### ACTION ITEM:
Write each entry out once more, please, precisely as shown.

(Collected data)
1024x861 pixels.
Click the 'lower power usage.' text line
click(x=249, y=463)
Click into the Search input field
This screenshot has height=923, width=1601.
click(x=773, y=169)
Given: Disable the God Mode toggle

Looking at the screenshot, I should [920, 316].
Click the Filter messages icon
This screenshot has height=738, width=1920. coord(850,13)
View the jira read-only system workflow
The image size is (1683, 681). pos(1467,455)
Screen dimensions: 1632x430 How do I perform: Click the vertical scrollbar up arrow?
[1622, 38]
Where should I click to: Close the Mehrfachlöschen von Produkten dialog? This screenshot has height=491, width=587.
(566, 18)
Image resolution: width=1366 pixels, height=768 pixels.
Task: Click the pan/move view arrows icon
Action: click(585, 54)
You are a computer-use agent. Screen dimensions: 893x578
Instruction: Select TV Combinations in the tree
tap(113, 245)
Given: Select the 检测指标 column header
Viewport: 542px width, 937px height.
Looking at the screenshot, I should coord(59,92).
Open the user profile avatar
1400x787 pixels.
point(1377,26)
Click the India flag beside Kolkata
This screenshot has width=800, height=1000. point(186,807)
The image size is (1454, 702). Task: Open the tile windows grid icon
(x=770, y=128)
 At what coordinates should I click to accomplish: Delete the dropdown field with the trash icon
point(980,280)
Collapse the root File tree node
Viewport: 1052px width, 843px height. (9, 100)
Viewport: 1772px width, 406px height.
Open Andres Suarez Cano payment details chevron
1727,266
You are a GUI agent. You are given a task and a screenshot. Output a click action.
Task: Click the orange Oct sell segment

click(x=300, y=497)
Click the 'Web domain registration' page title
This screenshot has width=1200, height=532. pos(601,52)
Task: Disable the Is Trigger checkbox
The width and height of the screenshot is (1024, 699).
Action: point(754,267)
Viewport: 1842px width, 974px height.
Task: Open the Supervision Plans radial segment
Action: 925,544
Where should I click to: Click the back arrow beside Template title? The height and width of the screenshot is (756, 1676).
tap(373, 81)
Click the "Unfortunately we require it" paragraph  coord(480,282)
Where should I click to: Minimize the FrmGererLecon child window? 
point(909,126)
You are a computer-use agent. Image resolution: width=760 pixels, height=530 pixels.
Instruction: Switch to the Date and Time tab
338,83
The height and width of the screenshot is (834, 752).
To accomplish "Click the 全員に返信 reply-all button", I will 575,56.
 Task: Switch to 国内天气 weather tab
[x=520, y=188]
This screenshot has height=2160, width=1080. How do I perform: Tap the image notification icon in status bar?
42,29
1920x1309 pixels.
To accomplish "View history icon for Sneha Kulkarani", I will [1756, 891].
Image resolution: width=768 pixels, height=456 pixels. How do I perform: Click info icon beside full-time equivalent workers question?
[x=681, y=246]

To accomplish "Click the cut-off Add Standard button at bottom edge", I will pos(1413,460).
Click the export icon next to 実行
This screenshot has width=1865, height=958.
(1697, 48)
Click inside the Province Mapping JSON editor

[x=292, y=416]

### ANSWER TO THE PROBLEM:
1024x861 pixels.
Click the 'lower power usage.' text line
click(x=249, y=463)
Click into the Search input field
This screenshot has height=923, width=1601.
click(x=773, y=169)
Given: Disable the God Mode toggle

Looking at the screenshot, I should [920, 316].
Click the Filter messages icon
This screenshot has height=738, width=1920. coord(850,13)
View the jira read-only system workflow
The image size is (1683, 681). pos(1467,455)
Screen dimensions: 1632x430 How do I perform: Click the vertical scrollbar up arrow?
[1622, 38]
Where should I click to: Close the Mehrfachlöschen von Produkten dialog? This screenshot has height=491, width=587.
(566, 18)
Image resolution: width=1366 pixels, height=768 pixels.
Task: Click the pan/move view arrows icon
Action: click(585, 54)
You are a computer-use agent. Screen dimensions: 893x578
Instruction: Select TV Combinations in the tree
tap(113, 245)
Given: Select the 检测指标 column header
Viewport: 542px width, 937px height.
Looking at the screenshot, I should coord(59,92).
Open the user profile avatar
1400x787 pixels.
point(1377,26)
Click the India flag beside Kolkata
This screenshot has width=800, height=1000. point(186,807)
The image size is (1454, 702). Task: Open the tile windows grid icon
(x=770, y=128)
 At what coordinates should I click to accomplish: Delete the dropdown field with the trash icon
point(980,280)
Collapse the root File tree node
Viewport: 1052px width, 843px height. (9, 100)
Viewport: 1772px width, 406px height.
Open Andres Suarez Cano payment details chevron
1727,266
You are a GUI agent. You are given a task and a screenshot. Output a click action.
Task: Click the orange Oct sell segment

click(x=300, y=497)
Click the 'Web domain registration' page title
This screenshot has width=1200, height=532. pos(601,52)
Task: Disable the Is Trigger checkbox
The width and height of the screenshot is (1024, 699).
Action: point(754,267)
Viewport: 1842px width, 974px height.
Task: Open the Supervision Plans radial segment
Action: 925,544
Where should I click to: Click the back arrow beside Template title? The height and width of the screenshot is (756, 1676).
tap(373, 81)
Click the "Unfortunately we require it" paragraph  coord(480,282)
Where should I click to: Minimize the FrmGererLecon child window? 
point(909,126)
You are a computer-use agent. Image resolution: width=760 pixels, height=530 pixels.
Instruction: Switch to the Date and Time tab
338,83
The height and width of the screenshot is (834, 752).
To accomplish "Click the 全員に返信 reply-all button", I will 575,56.
 Task: Switch to 国内天气 weather tab
[x=520, y=188]
This screenshot has height=2160, width=1080. How do I perform: Tap the image notification icon in status bar?
42,29
1920x1309 pixels.
To accomplish "View history icon for Sneha Kulkarani", I will [1756, 891].
Image resolution: width=768 pixels, height=456 pixels. How do I perform: Click info icon beside full-time equivalent workers question?
[x=681, y=246]

To accomplish "Click the cut-off Add Standard button at bottom edge", I will pos(1413,460).
Click the export icon next to 実行
This screenshot has width=1865, height=958.
(1697, 48)
Click inside the Province Mapping JSON editor

[x=292, y=416]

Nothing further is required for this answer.